*** Block opens ***

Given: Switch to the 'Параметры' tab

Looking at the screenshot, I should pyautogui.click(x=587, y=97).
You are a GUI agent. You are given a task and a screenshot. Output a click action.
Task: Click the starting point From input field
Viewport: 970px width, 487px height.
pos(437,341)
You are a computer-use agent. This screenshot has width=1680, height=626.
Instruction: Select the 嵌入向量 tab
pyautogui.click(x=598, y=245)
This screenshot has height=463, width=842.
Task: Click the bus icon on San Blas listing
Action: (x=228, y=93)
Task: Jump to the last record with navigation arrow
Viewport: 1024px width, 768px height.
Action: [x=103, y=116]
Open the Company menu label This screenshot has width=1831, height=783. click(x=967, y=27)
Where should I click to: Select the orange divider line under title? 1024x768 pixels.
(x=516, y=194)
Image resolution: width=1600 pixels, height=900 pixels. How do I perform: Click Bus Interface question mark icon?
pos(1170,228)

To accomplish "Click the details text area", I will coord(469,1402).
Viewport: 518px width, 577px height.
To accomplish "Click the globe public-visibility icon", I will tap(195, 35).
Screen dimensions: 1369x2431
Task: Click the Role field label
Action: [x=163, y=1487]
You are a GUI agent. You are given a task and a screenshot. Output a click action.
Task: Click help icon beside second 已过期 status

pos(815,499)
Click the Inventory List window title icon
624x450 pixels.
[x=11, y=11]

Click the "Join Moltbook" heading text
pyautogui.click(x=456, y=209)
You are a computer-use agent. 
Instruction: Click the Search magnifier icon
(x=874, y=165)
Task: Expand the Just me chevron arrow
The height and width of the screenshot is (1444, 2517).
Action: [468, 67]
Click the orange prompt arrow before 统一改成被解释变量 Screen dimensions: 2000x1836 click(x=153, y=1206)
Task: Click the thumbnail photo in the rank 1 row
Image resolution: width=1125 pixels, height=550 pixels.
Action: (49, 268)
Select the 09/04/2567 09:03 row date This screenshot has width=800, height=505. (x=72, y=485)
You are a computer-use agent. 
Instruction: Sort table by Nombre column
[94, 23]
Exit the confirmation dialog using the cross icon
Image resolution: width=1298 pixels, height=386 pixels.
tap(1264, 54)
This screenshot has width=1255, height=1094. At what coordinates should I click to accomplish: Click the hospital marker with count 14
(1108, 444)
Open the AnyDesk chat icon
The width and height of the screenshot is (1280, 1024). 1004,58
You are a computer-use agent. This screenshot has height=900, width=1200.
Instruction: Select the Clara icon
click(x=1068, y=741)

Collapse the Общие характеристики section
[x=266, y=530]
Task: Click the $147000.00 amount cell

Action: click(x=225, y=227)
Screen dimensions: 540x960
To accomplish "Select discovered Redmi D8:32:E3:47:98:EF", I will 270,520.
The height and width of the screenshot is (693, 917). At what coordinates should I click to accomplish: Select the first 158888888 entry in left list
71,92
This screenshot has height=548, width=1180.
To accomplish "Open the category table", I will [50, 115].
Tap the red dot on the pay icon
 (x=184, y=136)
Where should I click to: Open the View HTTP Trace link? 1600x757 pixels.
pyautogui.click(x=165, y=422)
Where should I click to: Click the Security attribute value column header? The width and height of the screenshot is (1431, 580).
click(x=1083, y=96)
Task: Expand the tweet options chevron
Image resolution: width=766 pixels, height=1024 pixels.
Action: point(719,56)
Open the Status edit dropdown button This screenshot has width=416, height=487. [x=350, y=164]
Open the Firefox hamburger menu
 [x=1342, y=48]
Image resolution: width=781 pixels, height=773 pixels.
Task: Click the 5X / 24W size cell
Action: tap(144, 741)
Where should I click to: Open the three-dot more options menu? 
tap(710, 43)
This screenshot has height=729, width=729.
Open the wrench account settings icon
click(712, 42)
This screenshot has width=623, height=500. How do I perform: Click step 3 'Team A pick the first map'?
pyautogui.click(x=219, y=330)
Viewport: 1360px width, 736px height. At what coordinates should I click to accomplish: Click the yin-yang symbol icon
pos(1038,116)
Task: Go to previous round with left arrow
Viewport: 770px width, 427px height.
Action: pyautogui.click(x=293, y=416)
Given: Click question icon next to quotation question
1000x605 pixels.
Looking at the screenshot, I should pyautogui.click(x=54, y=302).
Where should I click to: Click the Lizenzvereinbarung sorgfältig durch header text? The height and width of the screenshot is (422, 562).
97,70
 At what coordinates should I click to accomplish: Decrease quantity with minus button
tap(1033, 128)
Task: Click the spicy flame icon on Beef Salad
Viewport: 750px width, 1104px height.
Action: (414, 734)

*** Block closes ***

What is being asked =
Work out how many lines of the material contain "arrow". Reply with that number only.

Finished exercise =
4